▶ **Data supplied**
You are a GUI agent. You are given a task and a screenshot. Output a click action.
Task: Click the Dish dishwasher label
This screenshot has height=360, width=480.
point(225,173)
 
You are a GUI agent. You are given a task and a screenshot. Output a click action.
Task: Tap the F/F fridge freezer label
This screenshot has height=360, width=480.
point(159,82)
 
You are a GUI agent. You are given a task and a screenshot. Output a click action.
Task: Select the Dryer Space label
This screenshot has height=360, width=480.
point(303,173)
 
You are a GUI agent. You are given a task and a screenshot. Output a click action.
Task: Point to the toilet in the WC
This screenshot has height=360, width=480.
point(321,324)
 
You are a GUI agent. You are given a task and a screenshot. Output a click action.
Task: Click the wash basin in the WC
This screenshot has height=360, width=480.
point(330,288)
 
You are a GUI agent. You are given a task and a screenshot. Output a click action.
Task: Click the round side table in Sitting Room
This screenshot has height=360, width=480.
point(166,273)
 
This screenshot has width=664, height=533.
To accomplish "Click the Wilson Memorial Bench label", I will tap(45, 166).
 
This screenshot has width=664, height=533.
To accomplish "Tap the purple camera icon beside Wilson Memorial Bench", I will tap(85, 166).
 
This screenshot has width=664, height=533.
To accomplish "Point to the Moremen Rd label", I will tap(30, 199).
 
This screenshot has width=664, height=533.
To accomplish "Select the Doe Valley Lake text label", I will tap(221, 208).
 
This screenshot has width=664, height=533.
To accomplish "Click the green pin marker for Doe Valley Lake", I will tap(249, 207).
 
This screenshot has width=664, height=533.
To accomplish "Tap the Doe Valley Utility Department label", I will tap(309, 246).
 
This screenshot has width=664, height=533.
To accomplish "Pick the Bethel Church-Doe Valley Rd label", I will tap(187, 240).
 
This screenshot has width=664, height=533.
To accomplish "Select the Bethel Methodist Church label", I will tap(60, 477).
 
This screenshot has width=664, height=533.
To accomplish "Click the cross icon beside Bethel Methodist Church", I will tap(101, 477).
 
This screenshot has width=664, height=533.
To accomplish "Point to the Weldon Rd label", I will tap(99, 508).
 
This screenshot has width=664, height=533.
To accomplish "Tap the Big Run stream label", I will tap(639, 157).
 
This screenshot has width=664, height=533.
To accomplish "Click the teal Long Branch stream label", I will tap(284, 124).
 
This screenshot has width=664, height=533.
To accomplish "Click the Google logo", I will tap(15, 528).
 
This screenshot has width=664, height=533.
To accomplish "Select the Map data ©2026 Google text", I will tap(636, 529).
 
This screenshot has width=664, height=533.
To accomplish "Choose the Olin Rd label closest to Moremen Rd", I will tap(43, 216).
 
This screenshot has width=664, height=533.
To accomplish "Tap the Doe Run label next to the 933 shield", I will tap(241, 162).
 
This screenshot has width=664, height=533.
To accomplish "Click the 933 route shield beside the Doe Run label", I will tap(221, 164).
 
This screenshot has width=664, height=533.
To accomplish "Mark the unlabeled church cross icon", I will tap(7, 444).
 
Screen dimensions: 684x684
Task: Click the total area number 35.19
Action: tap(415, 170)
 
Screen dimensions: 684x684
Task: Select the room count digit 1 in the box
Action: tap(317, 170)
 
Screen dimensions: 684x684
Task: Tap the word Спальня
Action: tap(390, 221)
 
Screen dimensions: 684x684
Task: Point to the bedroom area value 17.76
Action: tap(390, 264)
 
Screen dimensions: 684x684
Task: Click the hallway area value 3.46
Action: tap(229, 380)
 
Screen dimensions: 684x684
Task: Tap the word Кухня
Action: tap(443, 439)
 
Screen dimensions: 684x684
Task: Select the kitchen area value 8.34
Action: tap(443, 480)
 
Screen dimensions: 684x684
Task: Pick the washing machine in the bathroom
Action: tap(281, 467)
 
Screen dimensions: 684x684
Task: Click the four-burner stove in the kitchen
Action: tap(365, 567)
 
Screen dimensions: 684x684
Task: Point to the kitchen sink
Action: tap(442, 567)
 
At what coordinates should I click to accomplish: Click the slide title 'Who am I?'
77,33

--

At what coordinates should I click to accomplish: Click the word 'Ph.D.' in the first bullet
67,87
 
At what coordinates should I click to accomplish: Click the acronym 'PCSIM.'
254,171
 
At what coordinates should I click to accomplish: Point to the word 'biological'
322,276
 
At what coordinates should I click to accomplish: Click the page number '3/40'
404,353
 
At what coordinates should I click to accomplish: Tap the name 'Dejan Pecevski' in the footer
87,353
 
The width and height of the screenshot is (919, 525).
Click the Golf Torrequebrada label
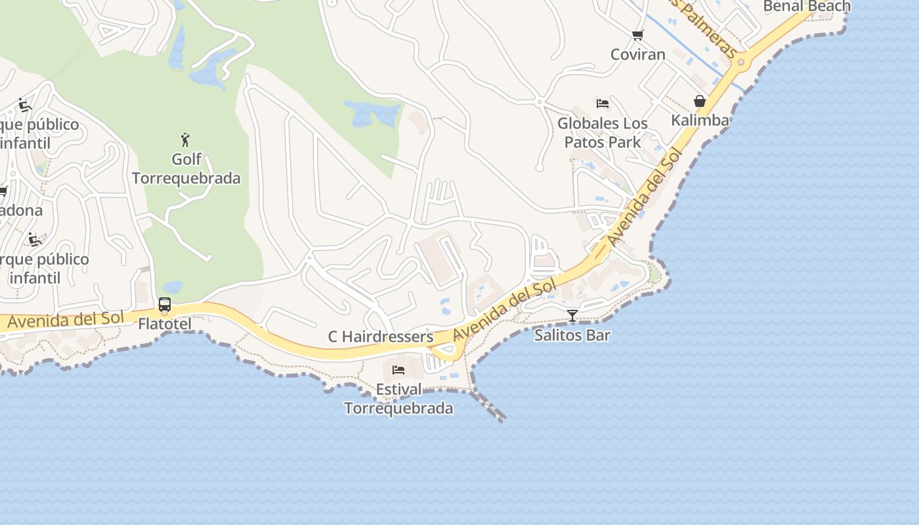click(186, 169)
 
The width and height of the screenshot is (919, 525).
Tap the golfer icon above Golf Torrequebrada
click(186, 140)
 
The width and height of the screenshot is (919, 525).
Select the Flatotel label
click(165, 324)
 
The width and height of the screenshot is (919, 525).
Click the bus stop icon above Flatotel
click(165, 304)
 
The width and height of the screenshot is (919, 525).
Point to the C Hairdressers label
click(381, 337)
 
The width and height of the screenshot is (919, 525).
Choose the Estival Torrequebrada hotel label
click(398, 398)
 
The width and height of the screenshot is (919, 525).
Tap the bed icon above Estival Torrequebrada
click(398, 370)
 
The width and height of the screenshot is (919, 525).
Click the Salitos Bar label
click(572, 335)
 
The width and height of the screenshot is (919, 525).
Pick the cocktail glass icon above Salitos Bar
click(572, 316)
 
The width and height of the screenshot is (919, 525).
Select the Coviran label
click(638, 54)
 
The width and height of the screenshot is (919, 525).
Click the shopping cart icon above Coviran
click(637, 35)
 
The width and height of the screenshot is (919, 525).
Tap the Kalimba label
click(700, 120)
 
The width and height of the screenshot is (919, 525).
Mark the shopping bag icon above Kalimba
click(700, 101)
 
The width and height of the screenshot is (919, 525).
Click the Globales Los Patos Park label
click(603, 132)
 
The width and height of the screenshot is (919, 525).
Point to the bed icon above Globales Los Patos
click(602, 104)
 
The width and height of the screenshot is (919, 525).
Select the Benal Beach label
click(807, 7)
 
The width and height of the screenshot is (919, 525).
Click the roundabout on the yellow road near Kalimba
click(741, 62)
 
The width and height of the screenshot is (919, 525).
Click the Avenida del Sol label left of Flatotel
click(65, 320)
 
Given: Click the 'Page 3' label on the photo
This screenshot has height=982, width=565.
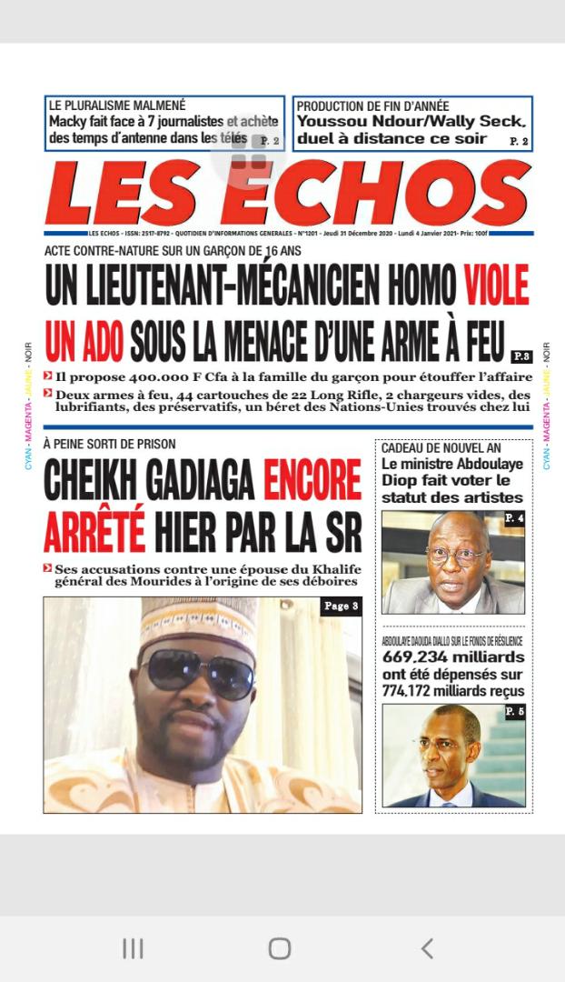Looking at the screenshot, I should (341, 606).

▶ **Exercise**
Pull out each line in the items above that contains the word "Pick", and copy it unchanged.

▶ **Answer to this exercise**
To accomplish "Pick the Bethel Church-Doe Valley Rd label", I will tap(187, 240).
Task: Pick the washing machine in the bathroom
Pick the cocktail glass icon above Salitos Bar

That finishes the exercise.